Я, конечно, был наслышан, что в нашей армии полно дуроломов, но чтобы до такой степени… И ведь не старшина какой-нибудь с хохляцкого хутора всю эту чушь говорит – замполит, образованный человек, закончивший какую-то там академию.
Возражать, как я быстро уяснил, было бесполезно. А если бы я ему сказал, что к музыке ведь надо еще стихи написать, он бы мне, конечно, ответил, что, раз я учился в школе, то алфавит знаю и т. д.

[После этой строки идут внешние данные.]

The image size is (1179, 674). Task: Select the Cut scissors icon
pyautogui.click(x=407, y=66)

В гарнизонном клубе мне дали раздолбанную гитару, и я в течение суток пытался на трех известных всем аккордах что-то там сконстролить. Но получался один сплошной, как бы теперь сказали, шансон. Понял я, что дело дрянь, и, похоже, светит мне в случае невыполнения приказа опять губа, как я уяснил из напутственных слов подполковника. И тут вспомнил я одну из песен Высоцкого.

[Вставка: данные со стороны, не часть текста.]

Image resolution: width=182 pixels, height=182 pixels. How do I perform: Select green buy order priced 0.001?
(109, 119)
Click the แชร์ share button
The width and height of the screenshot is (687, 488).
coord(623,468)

Дело происходило в семидесятых годах, и Высоцкий имел тогда громадную популярность, но все же далеко не все его песни были широко известны, тем более в армии. Знали в основном хиты, которые исполнялись в кинофильмах, и те, что получили хождение при перезаписывании на магнитофонах. А песня-марш, написанная Высоцким к спектаклю "Павшие и живые", такого статуса не имела. Ее в пьесе должны были исполнять немецкие оккупанты, и там в частности были такие слова, которые меня особенно вдохновили:
"Все впереди, а ныне
За метром метр
Идут по Украине
Солдаты группы "Центр".
Дело в том, что наша часть дислоцировалась именно на Украине…

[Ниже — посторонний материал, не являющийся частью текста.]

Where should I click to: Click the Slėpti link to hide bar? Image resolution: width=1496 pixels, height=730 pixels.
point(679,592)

Я переделал текст и представил свой марш. Все его одобрили, только один парень-москвич ехидно так улыбался, но промолчал. Но я все равно его опасался – противный и кляузный был пацан.
И тут же выяснилось, почему была такая спешка с маршем. Оказывается, намечался строевой смотр, который периодически бывает в войсках, и его приедут принимать большие генералы – командир корпуса и зам. командующего армии. Что со мной было, когда я об этом узнал…
И вот строевой смотр. Сбоку, на возвышении, два генерал-лейтенанта. Мы проходим мимо них и дружно ревем: "Все впереди, а ныне, Сапог в сапог,
Идет по Украине Наш двадцать первый полк!"
За строевой смотр часть получила оценку "отлично". Мне старшина наградил специальным призом – послал в наряд посыльным. Это действительно было серьезным поощрением – увольнительные нам, молодым солдатам, еще не давали, а посыльный имел право выходить за пределы части.
х@хол-старшина, конечно, знал, как я этим правом воспользуюсь. Денег у меня хватило только на чекушку, и той пришлось поделиться с потенциальным кляузником, чтоб меня не заложил.
А вскоре из политотдела армии затребовали ноты и слова нашего строевого марша. Но, к счастью, меня почти сразу же перевели в другую часть.